Rabu, 24 Oktober 2012

Kisah Perang Dunia II - Ekspedisi dan Misi Intelijen ke Gorontalo


Ekspedisi dan Misi  Inheemsche Militie Manado  ke Gorontalo

Batalyon Inheemsche Militie Manado di bawah komandannya kapten J.H.L.A.C. De Swert, beristirahat selama beberapa hari di kampung Liyon, yang terletak di pesisir pantai. Petugas militer dan sipil di tempat itu belum mengambil langkah-langkah persiapan untuk menyediakan kapal motor dan perahu untuk tugas penyeberangan laut di teluk Tomini menuju pelabuhan Poso. Sementara pasukan beristirahat, kapten De Swert menginstruksikan kepada sersan Hendrik Alanos Adam dan lima orang anggota pasukan milisi, yaitu fuselir Engelbert Warouw, fuselir Karel Gerungan dan tiga orang rekan lainnya untuk melakukan pemantauan terhadap situasi kota Gorontalo, apakah kota itu telah jatuh ke dalam tangan pasukan Tentara Jepang atau masih berada dalam kekuasaan pemerintah Hindia-Belanda.
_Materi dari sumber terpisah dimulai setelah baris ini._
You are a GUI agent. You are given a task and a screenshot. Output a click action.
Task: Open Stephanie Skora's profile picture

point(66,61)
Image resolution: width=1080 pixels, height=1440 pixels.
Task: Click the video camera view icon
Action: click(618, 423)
Telah empat hari lamanya satuan petugas intelijen itu dinanti-nantikan hasil misi pengintaian mereka, namun mereka tidak kunjung kembali ke markas mobil Batalyon Inheemsche Militie di Liyon. Komandan batalyon itu mereka-reka, bahwa sersan Adam bersama kelima orang anggota pasukannya kemungkinan besar telah tertangkap oleh pasukan Tentara Jepang. Waktu itu juga kapten De Swertmemerintahkan kepada sersan Rompas dan pembantunya milisi Stanius Laus untuk mengirim berita kawat radiogram kepada TPC Schilmöller di kota Poso, bahwa satuan pasukan Batalyon Inheemsche Militie Manado siap menunggu kedatangan kapal motor dari Poso di Liyon.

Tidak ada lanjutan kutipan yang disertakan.